STATED PROBLEM: Reproduce the entries below line for line, leaving out the pictures.

--- start of GIVEN ENTRIES ---

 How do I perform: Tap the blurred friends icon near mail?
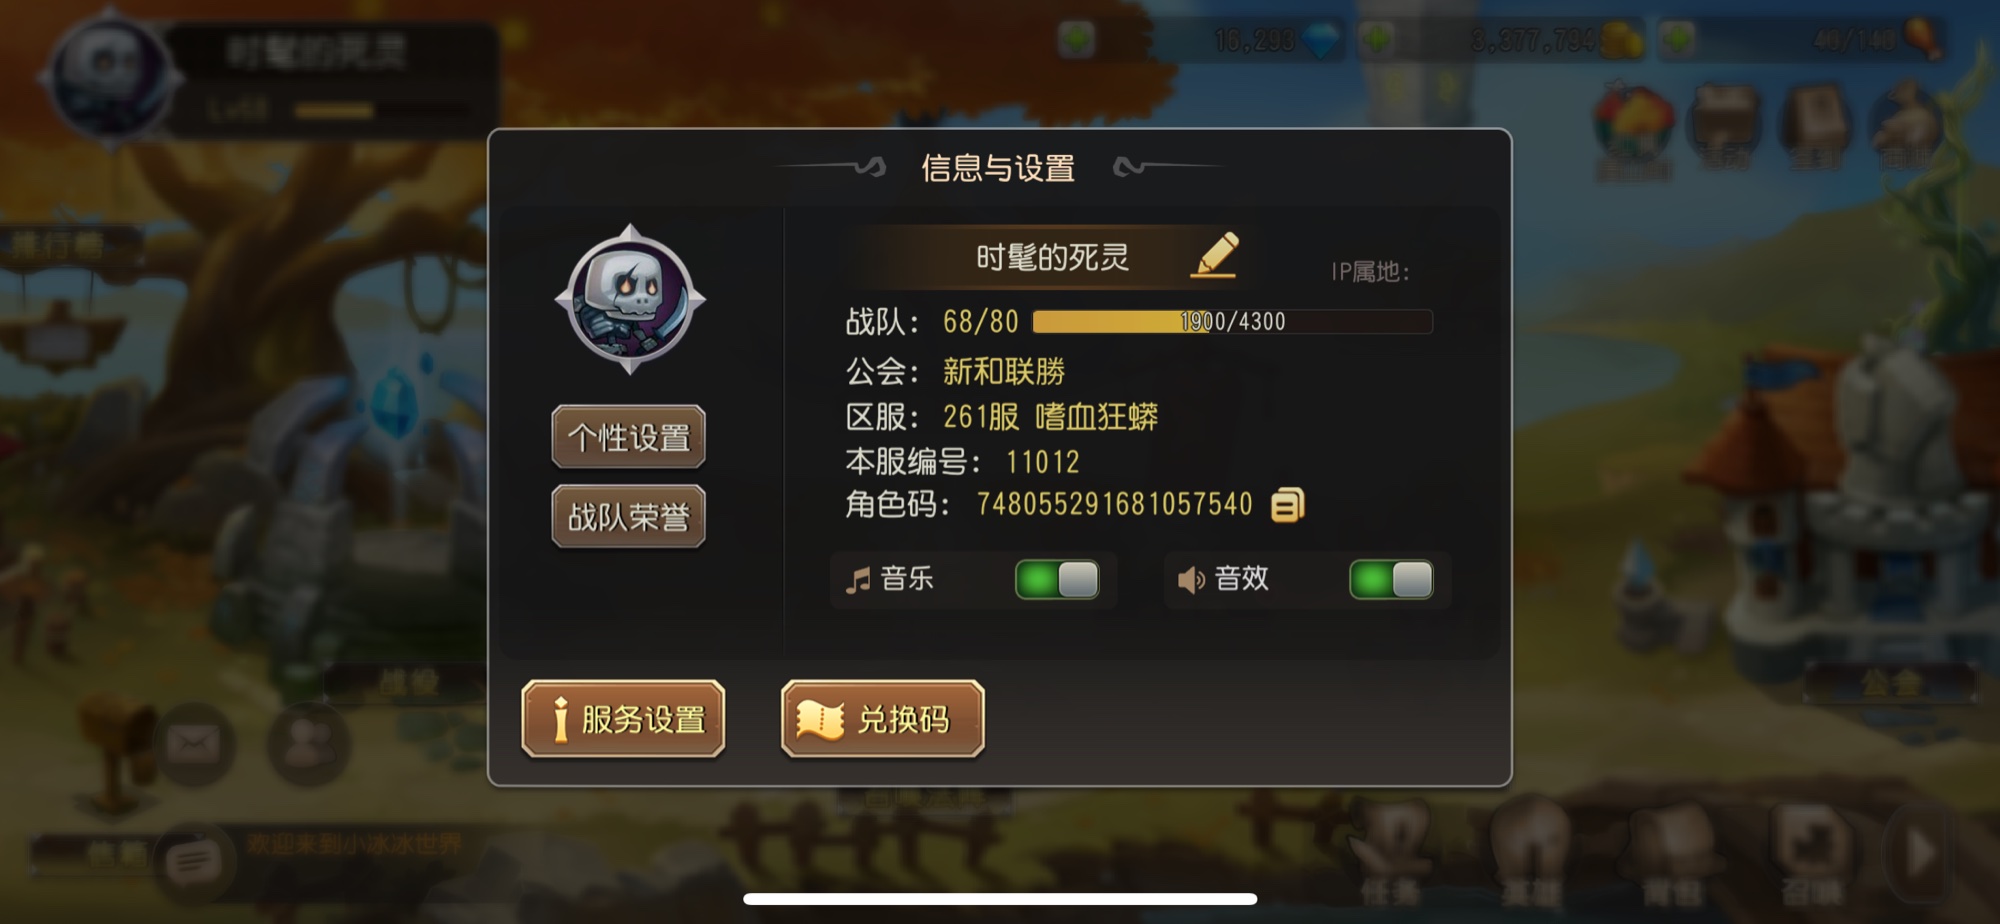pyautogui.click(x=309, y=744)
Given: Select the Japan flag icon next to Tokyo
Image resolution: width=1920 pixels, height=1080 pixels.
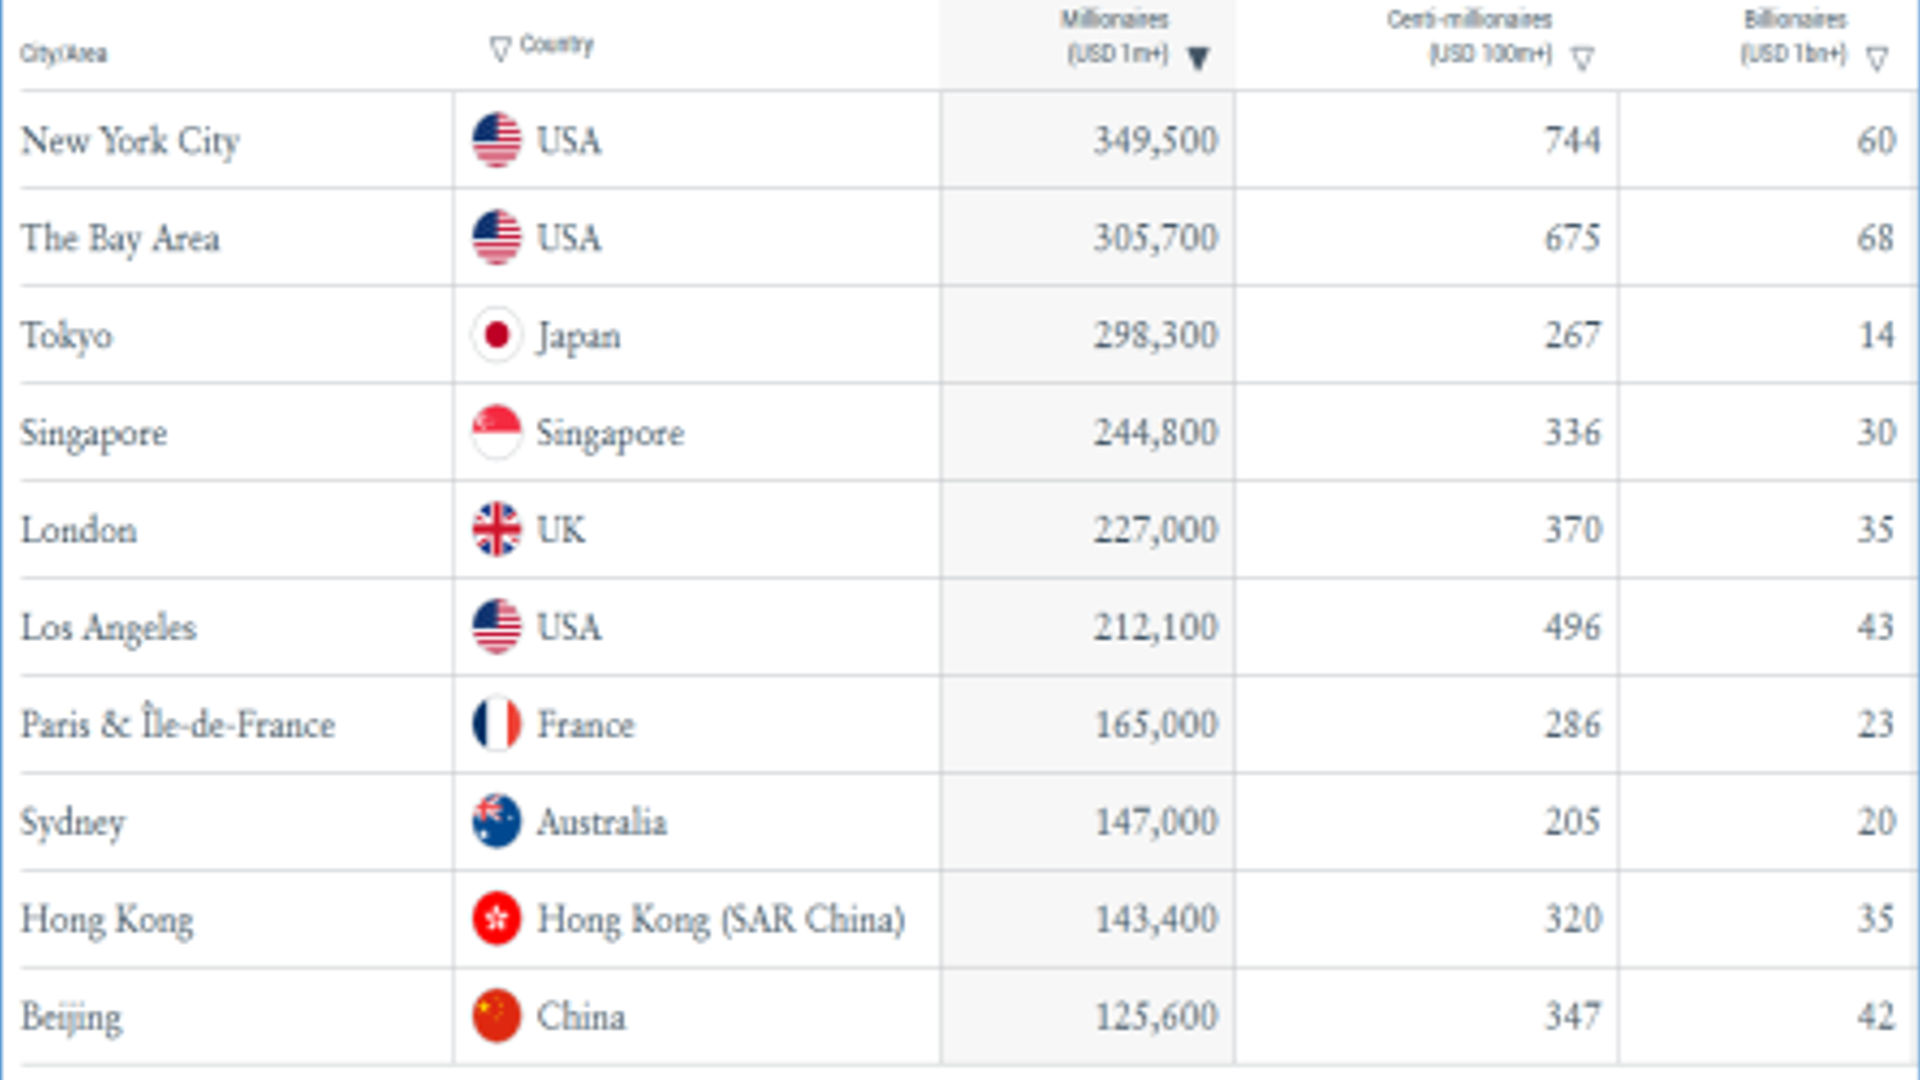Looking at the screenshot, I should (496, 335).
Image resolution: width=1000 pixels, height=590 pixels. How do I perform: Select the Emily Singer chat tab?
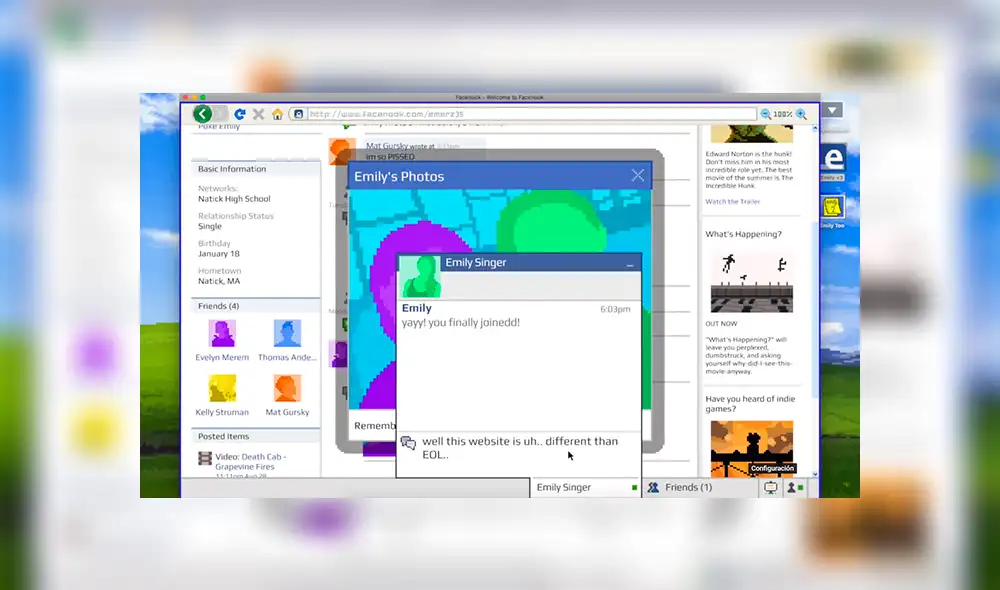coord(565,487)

--- end of GIVEN ENTRIES ---

RESULT OF THE TASK:
 How do I perform: Tap the blurred friends icon near mail?
pyautogui.click(x=309, y=744)
Given: Select the Japan flag icon next to Tokyo
Image resolution: width=1920 pixels, height=1080 pixels.
Looking at the screenshot, I should (496, 335).
Image resolution: width=1000 pixels, height=590 pixels. How do I perform: Select the Emily Singer chat tab?
coord(565,487)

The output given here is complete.